One of these days I'll collect those classifications and see on how many of them I fit. I would guess about a half dozen, at a minimum.
Too bad that most people will just barely tell agnosticism from atheism, let alone understand what apatheism or ignosticism are.
Ignosticism is particularly difficult because of the prefix i/ig- being used in a particular sense of negation. With ignorance, there is a lack of knowledge because of the natural state of being constantly exposed to new knowledge, as opposed to just willfully accepting ignorance, which is closer to idiocy. Ignosticism suggests that our knowledge of God will never be adequate, it seems to me, so technically an ignostic could be atheist or theist, similar to agnosticism (which is described further down)
Apatheism is also admittedly underground, because so few people label themselves as such. Denis Diderot was the first to coin the term to my knowledge and he is only so well known in circles of philosophy scholarship, etc. But then many apologeticists would suggest apatheism could apply even to people who nominally label themselves Christian, since they behave as if God doesn't exist or doesn't matter even if it does exist, so the extent of apatheism is nearly as difficult as agnosticism or atheism. Antitheism and contratheism are at least more specific so as not to be as confused. Though maltheism occurs to me as I read it in another thread on atheism, so the extent of terms only expands further to cover even people who may actually believe in God, but are a minority that either hate it or disregard it as important to human affairs, ala apatheists or deists.
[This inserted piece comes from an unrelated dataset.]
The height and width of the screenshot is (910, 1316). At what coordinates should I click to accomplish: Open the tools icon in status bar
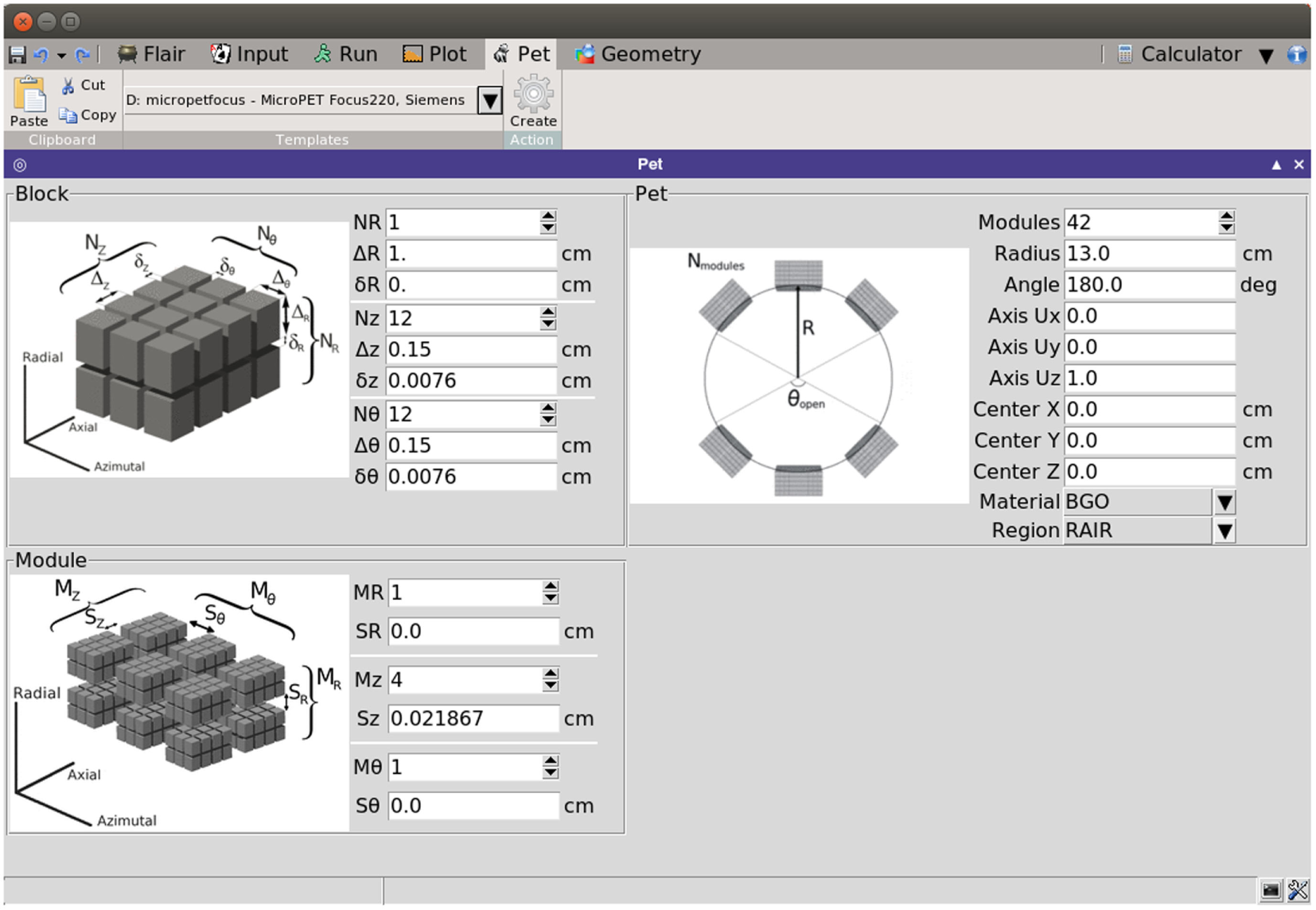[x=1297, y=890]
But agnosticism and atheism can be distinguished easier than one might think with the obvious four square model, where atheism and theism take up the top two squares and agnosticism and gnosticism the far left two squares. Then you just follow the pattern: agnostic atheists and theists exist, as well as the gnostic atheists (contratheists or antitheists moreso) and theists. I also believe Richard Dawkins posited a spectrum a 7 degrees of belief in God, ranging from absolute belief to absolute disbelief, though I am not sure of the degrees in between.